O terceiro filme de Xavier Dolan é imenso. Impossível não começar por esse aspecto inquietante, foi a primeira coisa que me veio à cabeça depois da jornada de 168 minutos. A segunda foi que valeu a pena. Revisitando suas principais inquietações e acentuando as mais necessárias, “Laurence Anyways” é um estudo, embora cansativo, do que Dolan é capaz de construir. Que rapaz interessante.
O que move o “cinema indie”, do qual nasceu Dolan (por mais que, de imediato, tenha sido vangloriado em grandes festivais), é a linha tênue entre forma e conteúdo. Geralmente tratando questões íntimas, a despreocupação (maravilhosa) com formatos narrativos pode ser um caminho inteligente ao desprender suas obrigações para com os espectadores. Embora seja rico demais para estar nessa categoria, “Laurence” tem essa cara – um roteiro de transições simples que encontra sua principal consistência em outros aspectos.
Contando a história de um homem que deseja se tornar mulher, Dolan deixa de lado o processo lógico de transição – o que poderia lhe denunciar desleixo, fortifica seu objetivo. Em nenhum momento, Laurence hesita na compreensão de si. “Estive preso por 30 anos”. Não demora muito para que Laurence se assuma diante todos à sua volta, e, desde o primeiro momento, parece muito contente com isso. Mas o mundo se importa, e colocá-lo como um vilão “figurativo” é uma faceta curiosa. A reação da sociedade é capaz de lhe causar instabilidade profissional e parcialmente pessoal, mas Laurence rapidamente encontra suas soluções – seja de modo sincero, seja simplesmente guardando para si. Criando um paradoxo pertinente, já que Fred não tem o mundo contra si, e passa por mais transtornos; há uma mensagem de “amor” perdida nesse contexto.

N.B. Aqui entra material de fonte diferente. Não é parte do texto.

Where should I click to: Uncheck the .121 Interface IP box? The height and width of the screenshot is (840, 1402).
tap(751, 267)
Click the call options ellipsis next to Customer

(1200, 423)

As marcas de Dolan até se escondem, mas estão ali. A relação conturbada com a mãe, a histeria momentânea e, o que mais se repete, a constante oscilação brusca de reações. Nesse sentido, parece que o filme é mais sobre Fred e o modo como decide compreender (ou não) o processo de Laurence. O amor, o desentendimento, a compaixão e a solidão convivem em Fred, e Laurence só é citado nesse processo quando esse turbilhão precisa ser moldado.
A duração do filme é um aspecto questionável. Sua primeira hora é muito bem resolvida e encontra ramificações suficientes de envolvimento. Os minutos restantes tangenciam um desprendimento que, felizmente, jamais acontece de modo íntegro. Embora evidentemente esticado, Dolan encontra em todo esse tempo espaço para muito. Fazendo questão de evidenciar a passagem do tempo, datando o de forma precisa, o filme se determina como uma jornada. E aí mora sua pérola; não exclusivamente sobre Laurence, mas a jornada de um relacionamento simples que, da noite para o dia, vê-se complexo.
É claro que uma narração de quase três horas tende a falhar; há confusões e subtramas induzidas por um roteiro que é, ainda assim, orgânico em maior parte. Mas é uma centelha que se remonta ao decorrer do filme. Com 'Laurence Anyways' fica uma certeza muito feliz. A linguagem própria que Xavier Dolan vem tentando criar desde 'Eu Matei Minha Mãe' apresenta traços respeitáveis de maturidade – unindo aparências escancaradamente teatrais aos unicamente cinematográficos, Dolan consegue figurar a realidade em experiências foto-sonoras de tirar o fôlego. Essa unção constrói um modo não novo, mas único e expressivo. Esse é o seu primeiro grande filme.